> **RECORD SET**:
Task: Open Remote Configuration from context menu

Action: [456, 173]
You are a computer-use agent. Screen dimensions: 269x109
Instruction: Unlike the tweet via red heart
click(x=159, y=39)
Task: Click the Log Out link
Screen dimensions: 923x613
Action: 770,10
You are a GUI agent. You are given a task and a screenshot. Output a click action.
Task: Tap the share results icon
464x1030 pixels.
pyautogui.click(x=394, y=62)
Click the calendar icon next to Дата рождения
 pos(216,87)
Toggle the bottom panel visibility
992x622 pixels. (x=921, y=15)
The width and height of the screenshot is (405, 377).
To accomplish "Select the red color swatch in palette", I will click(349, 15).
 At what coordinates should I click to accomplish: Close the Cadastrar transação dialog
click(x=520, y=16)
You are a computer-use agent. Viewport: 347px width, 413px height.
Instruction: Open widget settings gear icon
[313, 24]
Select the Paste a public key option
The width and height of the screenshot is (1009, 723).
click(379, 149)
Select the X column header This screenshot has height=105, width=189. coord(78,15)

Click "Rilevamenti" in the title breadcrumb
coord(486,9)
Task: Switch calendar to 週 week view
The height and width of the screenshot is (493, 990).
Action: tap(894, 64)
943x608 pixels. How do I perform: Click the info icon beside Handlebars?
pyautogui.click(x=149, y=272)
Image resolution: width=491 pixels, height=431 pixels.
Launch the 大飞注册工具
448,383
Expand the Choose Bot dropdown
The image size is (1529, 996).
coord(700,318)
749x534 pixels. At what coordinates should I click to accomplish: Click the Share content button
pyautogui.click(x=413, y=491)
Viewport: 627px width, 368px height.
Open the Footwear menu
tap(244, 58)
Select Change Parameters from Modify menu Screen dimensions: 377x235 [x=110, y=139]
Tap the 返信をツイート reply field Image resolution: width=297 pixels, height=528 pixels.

> **TASK DESCRIPTION**:
Return all of the material above, line for line, with nothing altered.

> **CORRECT ANSWER**:
Task: Open Remote Configuration from context menu

Action: [456, 173]
You are a computer-use agent. Screen dimensions: 269x109
Instruction: Unlike the tweet via red heart
click(x=159, y=39)
Task: Click the Log Out link
Screen dimensions: 923x613
Action: 770,10
You are a GUI agent. You are given a task and a screenshot. Output a click action.
Task: Tap the share results icon
464x1030 pixels.
pyautogui.click(x=394, y=62)
Click the calendar icon next to Дата рождения
 pos(216,87)
Toggle the bottom panel visibility
992x622 pixels. (x=921, y=15)
The width and height of the screenshot is (405, 377).
To accomplish "Select the red color swatch in palette", I will click(349, 15).
 At what coordinates should I click to accomplish: Close the Cadastrar transação dialog
click(x=520, y=16)
You are a computer-use agent. Viewport: 347px width, 413px height.
Instruction: Open widget settings gear icon
[313, 24]
Select the Paste a public key option
The width and height of the screenshot is (1009, 723).
click(379, 149)
Select the X column header This screenshot has height=105, width=189. coord(78,15)

Click "Rilevamenti" in the title breadcrumb
coord(486,9)
Task: Switch calendar to 週 week view
The height and width of the screenshot is (493, 990).
Action: tap(894, 64)
943x608 pixels. How do I perform: Click the info icon beside Handlebars?
pyautogui.click(x=149, y=272)
Image resolution: width=491 pixels, height=431 pixels.
Launch the 大飞注册工具
448,383
Expand the Choose Bot dropdown
The image size is (1529, 996).
coord(700,318)
749x534 pixels. At what coordinates should I click to accomplish: Click the Share content button
pyautogui.click(x=413, y=491)
Viewport: 627px width, 368px height.
Open the Footwear menu
tap(244, 58)
Select Change Parameters from Modify menu Screen dimensions: 377x235 [x=110, y=139]
Tap the 返信をツイート reply field Image resolution: width=297 pixels, height=528 pixels.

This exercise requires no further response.